Production of high energy microwave beams is hampered by several problems, including low efficiency, surface breakdown inside the tube, air breakdown at the output window (which is typically CVD diamond), and pulse shortening, which limits power output in most designs as input power is increased. Pulse shortening and low duty factor are such serious problems that most current designs can only emit a few hundred joules of energy per pulse.
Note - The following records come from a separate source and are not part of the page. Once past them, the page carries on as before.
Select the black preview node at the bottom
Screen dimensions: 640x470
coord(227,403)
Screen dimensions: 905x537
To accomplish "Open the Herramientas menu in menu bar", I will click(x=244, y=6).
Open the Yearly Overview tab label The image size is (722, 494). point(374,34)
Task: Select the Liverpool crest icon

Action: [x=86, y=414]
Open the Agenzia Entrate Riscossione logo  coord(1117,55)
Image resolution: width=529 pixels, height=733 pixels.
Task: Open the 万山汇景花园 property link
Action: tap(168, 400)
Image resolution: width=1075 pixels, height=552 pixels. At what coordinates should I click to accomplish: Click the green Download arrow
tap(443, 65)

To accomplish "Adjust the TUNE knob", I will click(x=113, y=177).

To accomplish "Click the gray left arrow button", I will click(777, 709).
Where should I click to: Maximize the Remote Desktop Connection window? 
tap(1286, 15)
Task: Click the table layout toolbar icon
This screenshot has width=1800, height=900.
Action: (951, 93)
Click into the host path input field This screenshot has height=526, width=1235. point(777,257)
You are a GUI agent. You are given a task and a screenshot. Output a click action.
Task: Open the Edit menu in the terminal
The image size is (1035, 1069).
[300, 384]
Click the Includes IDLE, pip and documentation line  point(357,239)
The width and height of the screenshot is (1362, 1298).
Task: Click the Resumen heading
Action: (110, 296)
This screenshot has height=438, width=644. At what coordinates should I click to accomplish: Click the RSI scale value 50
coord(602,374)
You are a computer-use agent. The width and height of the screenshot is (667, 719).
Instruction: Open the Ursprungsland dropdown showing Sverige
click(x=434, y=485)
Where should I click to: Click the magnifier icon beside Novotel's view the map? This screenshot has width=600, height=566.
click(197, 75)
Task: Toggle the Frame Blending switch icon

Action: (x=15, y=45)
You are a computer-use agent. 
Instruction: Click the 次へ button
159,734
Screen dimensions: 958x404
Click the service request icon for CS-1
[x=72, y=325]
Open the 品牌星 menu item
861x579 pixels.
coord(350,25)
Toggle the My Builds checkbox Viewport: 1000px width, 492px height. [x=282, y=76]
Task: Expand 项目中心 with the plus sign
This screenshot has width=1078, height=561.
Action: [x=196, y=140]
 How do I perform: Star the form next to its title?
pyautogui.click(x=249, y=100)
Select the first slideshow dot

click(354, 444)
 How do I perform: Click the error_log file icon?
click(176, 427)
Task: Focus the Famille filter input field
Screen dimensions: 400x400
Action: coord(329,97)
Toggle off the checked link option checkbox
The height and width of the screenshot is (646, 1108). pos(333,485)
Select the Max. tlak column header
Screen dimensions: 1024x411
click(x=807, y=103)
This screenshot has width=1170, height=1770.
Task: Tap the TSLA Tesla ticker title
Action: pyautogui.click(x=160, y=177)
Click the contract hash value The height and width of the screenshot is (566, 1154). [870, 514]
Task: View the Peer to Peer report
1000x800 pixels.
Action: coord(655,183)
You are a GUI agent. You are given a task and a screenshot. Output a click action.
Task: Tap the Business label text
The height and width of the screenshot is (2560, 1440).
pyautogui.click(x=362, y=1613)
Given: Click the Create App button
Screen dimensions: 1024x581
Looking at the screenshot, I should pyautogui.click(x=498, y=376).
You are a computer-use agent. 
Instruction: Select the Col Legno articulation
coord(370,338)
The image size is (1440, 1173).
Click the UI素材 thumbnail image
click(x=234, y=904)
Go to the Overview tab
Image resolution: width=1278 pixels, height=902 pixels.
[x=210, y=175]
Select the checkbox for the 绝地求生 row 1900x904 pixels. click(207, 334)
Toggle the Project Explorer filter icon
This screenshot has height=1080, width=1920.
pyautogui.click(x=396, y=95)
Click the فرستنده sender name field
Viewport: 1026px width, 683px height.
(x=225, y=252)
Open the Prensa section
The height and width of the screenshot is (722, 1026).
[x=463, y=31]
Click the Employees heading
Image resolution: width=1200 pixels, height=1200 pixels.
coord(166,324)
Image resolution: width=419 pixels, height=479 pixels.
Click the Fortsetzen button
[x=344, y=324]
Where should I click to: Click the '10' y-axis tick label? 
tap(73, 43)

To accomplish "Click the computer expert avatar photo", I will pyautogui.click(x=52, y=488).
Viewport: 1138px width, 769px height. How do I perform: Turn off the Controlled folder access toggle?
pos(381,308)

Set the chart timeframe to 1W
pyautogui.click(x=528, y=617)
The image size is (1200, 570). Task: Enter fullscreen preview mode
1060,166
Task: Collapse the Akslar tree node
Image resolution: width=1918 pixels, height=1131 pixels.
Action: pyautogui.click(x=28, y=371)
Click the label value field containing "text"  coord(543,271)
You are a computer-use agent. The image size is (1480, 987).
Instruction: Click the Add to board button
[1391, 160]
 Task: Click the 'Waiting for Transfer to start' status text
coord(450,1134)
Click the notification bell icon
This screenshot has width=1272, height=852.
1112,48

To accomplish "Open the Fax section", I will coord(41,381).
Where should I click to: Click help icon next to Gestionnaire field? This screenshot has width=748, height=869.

Another problem is that of focusing the microwave beam. If microwave weapons are to be more than expensive remote tank warmers, the microwave beam will have to be tightly focused. This means significantly shorter wavelengths than the 3-30 cm currently envisaged. Unfortunately, development of millimeter rf sources is still in its infancy. Millimeter waves are also generating interest because of the possibility of using the W-band atmospheric window at 96 GHz for high-resolution radar.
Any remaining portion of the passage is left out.